The data: Begin

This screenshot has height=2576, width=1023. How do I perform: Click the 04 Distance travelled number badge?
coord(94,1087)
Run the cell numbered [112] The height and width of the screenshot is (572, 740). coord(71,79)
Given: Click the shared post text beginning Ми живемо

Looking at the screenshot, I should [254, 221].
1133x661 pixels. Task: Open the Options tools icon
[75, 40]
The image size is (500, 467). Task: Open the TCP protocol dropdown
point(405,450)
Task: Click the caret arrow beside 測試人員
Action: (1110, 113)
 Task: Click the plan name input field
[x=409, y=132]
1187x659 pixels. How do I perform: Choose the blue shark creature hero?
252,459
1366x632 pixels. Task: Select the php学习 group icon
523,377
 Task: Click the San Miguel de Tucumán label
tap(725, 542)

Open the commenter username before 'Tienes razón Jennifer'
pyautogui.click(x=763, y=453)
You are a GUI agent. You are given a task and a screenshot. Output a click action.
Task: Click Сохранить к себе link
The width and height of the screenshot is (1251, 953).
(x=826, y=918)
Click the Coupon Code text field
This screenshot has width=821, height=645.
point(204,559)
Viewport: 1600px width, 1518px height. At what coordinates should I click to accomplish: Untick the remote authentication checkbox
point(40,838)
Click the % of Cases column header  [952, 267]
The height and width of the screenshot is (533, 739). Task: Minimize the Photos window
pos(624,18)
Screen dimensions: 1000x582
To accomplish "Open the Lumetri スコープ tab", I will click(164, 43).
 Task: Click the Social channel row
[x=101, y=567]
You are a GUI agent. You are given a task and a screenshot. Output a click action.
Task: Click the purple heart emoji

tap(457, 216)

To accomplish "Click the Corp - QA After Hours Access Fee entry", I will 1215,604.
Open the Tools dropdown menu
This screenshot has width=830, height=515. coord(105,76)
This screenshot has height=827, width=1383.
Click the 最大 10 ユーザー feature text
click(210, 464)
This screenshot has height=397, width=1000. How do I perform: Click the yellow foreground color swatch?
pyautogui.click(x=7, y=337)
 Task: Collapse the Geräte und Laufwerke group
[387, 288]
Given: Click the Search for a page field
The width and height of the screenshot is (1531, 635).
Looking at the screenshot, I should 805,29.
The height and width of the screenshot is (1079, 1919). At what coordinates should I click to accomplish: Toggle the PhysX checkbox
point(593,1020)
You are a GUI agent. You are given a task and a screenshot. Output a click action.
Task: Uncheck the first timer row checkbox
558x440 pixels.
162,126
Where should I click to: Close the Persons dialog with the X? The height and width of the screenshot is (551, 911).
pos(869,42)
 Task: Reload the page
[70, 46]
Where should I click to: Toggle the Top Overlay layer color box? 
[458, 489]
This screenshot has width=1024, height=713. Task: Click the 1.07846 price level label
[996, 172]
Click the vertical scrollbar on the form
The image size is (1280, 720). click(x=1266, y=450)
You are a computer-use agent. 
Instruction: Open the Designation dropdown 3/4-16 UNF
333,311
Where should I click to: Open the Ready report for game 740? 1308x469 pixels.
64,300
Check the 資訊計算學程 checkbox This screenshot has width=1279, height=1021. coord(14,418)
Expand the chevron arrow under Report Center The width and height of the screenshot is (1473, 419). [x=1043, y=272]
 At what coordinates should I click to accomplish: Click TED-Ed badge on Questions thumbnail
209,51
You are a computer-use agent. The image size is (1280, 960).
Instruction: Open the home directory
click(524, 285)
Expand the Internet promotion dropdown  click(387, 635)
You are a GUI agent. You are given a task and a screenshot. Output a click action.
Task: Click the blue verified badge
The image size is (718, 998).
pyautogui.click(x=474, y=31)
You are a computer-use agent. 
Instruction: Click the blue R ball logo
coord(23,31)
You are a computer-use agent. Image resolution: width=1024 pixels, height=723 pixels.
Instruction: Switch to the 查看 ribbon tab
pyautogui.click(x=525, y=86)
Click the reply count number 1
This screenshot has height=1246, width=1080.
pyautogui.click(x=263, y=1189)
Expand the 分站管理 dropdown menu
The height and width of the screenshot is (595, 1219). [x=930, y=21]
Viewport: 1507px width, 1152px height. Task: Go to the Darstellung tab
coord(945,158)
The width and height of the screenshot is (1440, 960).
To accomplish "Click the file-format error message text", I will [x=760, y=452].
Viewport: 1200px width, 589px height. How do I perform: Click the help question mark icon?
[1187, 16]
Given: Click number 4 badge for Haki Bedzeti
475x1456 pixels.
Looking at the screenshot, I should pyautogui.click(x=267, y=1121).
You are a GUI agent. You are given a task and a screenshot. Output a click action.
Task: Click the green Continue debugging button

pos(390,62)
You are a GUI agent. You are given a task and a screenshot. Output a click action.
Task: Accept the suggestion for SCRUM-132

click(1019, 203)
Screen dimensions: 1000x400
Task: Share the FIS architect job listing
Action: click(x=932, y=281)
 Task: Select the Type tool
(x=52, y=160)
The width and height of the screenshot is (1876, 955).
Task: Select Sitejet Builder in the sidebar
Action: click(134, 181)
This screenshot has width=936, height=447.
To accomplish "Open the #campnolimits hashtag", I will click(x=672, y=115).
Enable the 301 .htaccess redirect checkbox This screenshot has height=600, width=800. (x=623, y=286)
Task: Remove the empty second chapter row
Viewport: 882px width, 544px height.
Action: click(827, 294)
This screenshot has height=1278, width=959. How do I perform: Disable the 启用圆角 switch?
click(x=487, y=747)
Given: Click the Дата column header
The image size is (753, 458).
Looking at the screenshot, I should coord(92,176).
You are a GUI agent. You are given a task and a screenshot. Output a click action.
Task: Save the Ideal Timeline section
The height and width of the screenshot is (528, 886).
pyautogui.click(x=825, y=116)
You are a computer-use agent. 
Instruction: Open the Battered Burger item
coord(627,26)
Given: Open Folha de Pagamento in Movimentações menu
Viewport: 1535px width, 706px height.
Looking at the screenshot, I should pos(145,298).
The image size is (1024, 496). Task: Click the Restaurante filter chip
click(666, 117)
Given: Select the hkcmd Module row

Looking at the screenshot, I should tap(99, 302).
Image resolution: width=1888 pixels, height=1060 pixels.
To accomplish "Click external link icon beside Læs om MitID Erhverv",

The data: End

◆ **Task prompt**:
The whole listing must be reproduced exactly. Do not skip a line.

◆ **Your response**:
This screenshot has height=2576, width=1023. How do I perform: Click the 04 Distance travelled number badge?
coord(94,1087)
Run the cell numbered [112] The height and width of the screenshot is (572, 740). coord(71,79)
Given: Click the shared post text beginning Ми живемо

Looking at the screenshot, I should [254, 221].
1133x661 pixels. Task: Open the Options tools icon
[75, 40]
The image size is (500, 467). Task: Open the TCP protocol dropdown
point(405,450)
Task: Click the caret arrow beside 測試人員
Action: (1110, 113)
 Task: Click the plan name input field
[x=409, y=132]
1187x659 pixels. How do I perform: Choose the blue shark creature hero?
252,459
1366x632 pixels. Task: Select the php学习 group icon
523,377
 Task: Click the San Miguel de Tucumán label
tap(725, 542)

Open the commenter username before 'Tienes razón Jennifer'
pyautogui.click(x=763, y=453)
You are a GUI agent. You are given a task and a screenshot. Output a click action.
Task: Click Сохранить к себе link
The width and height of the screenshot is (1251, 953).
(x=826, y=918)
Click the Coupon Code text field
This screenshot has width=821, height=645.
point(204,559)
Viewport: 1600px width, 1518px height. At what coordinates should I click to accomplish: Untick the remote authentication checkbox
point(40,838)
Click the % of Cases column header  [952, 267]
The height and width of the screenshot is (533, 739). Task: Minimize the Photos window
pos(624,18)
Screen dimensions: 1000x582
To accomplish "Open the Lumetri スコープ tab", I will click(164, 43).
 Task: Click the Social channel row
[x=101, y=567]
You are a GUI agent. You are given a task and a screenshot. Output a click action.
Task: Click the purple heart emoji

tap(457, 216)

To accomplish "Click the Corp - QA After Hours Access Fee entry", I will 1215,604.
Open the Tools dropdown menu
This screenshot has width=830, height=515. coord(105,76)
This screenshot has height=827, width=1383.
Click the 最大 10 ユーザー feature text
click(210, 464)
This screenshot has height=397, width=1000. How do I perform: Click the yellow foreground color swatch?
pyautogui.click(x=7, y=337)
 Task: Collapse the Geräte und Laufwerke group
[387, 288]
Given: Click the Search for a page field
The width and height of the screenshot is (1531, 635).
Looking at the screenshot, I should 805,29.
The height and width of the screenshot is (1079, 1919). At what coordinates should I click to accomplish: Toggle the PhysX checkbox
point(593,1020)
You are a GUI agent. You are given a task and a screenshot. Output a click action.
Task: Uncheck the first timer row checkbox
558x440 pixels.
162,126
Where should I click to: Close the Persons dialog with the X? The height and width of the screenshot is (551, 911).
pos(869,42)
 Task: Reload the page
[70, 46]
Where should I click to: Toggle the Top Overlay layer color box? 
[458, 489]
This screenshot has width=1024, height=713. Task: Click the 1.07846 price level label
[996, 172]
Click the vertical scrollbar on the form
The image size is (1280, 720). click(x=1266, y=450)
You are a computer-use agent. 
Instruction: Open the Designation dropdown 3/4-16 UNF
333,311
Where should I click to: Open the Ready report for game 740? 1308x469 pixels.
64,300
Check the 資訊計算學程 checkbox This screenshot has width=1279, height=1021. coord(14,418)
Expand the chevron arrow under Report Center The width and height of the screenshot is (1473, 419). [x=1043, y=272]
 At what coordinates should I click to accomplish: Click TED-Ed badge on Questions thumbnail
209,51
You are a computer-use agent. The image size is (1280, 960).
Instruction: Open the home directory
click(524, 285)
Expand the Internet promotion dropdown  click(387, 635)
You are a GUI agent. You are given a task and a screenshot. Output a click action.
Task: Click the blue verified badge
The image size is (718, 998).
pyautogui.click(x=474, y=31)
You are a computer-use agent. 
Instruction: Click the blue R ball logo
coord(23,31)
You are a computer-use agent. Image resolution: width=1024 pixels, height=723 pixels.
Instruction: Switch to the 查看 ribbon tab
pyautogui.click(x=525, y=86)
Click the reply count number 1
This screenshot has height=1246, width=1080.
pyautogui.click(x=263, y=1189)
Expand the 分站管理 dropdown menu
The height and width of the screenshot is (595, 1219). [x=930, y=21]
Viewport: 1507px width, 1152px height. Task: Go to the Darstellung tab
coord(945,158)
The width and height of the screenshot is (1440, 960).
To accomplish "Click the file-format error message text", I will [x=760, y=452].
Viewport: 1200px width, 589px height. How do I perform: Click the help question mark icon?
[1187, 16]
Given: Click number 4 badge for Haki Bedzeti
475x1456 pixels.
Looking at the screenshot, I should pyautogui.click(x=267, y=1121).
You are a GUI agent. You are given a task and a screenshot. Output a click action.
Task: Click the green Continue debugging button

pos(390,62)
You are a GUI agent. You are given a task and a screenshot. Output a click action.
Task: Accept the suggestion for SCRUM-132

click(1019, 203)
Screen dimensions: 1000x400
Task: Share the FIS architect job listing
Action: click(x=932, y=281)
 Task: Select the Type tool
(x=52, y=160)
The width and height of the screenshot is (1876, 955).
Task: Select Sitejet Builder in the sidebar
Action: click(134, 181)
This screenshot has width=936, height=447.
To accomplish "Open the #campnolimits hashtag", I will click(x=672, y=115).
Enable the 301 .htaccess redirect checkbox This screenshot has height=600, width=800. (x=623, y=286)
Task: Remove the empty second chapter row
Viewport: 882px width, 544px height.
Action: click(827, 294)
This screenshot has height=1278, width=959. How do I perform: Disable the 启用圆角 switch?
click(x=487, y=747)
Given: Click the Дата column header
The image size is (753, 458).
Looking at the screenshot, I should coord(92,176).
You are a GUI agent. You are given a task and a screenshot. Output a click action.
Task: Save the Ideal Timeline section
The height and width of the screenshot is (528, 886).
pyautogui.click(x=825, y=116)
You are a computer-use agent. 
Instruction: Open the Battered Burger item
coord(627,26)
Given: Open Folha de Pagamento in Movimentações menu
Viewport: 1535px width, 706px height.
Looking at the screenshot, I should pos(145,298).
The image size is (1024, 496). Task: Click the Restaurante filter chip
click(666, 117)
Given: Select the hkcmd Module row

Looking at the screenshot, I should tap(99, 302).
Image resolution: width=1888 pixels, height=1060 pixels.
To accomplish "Click external link icon beside Læs om MitID Erhverv",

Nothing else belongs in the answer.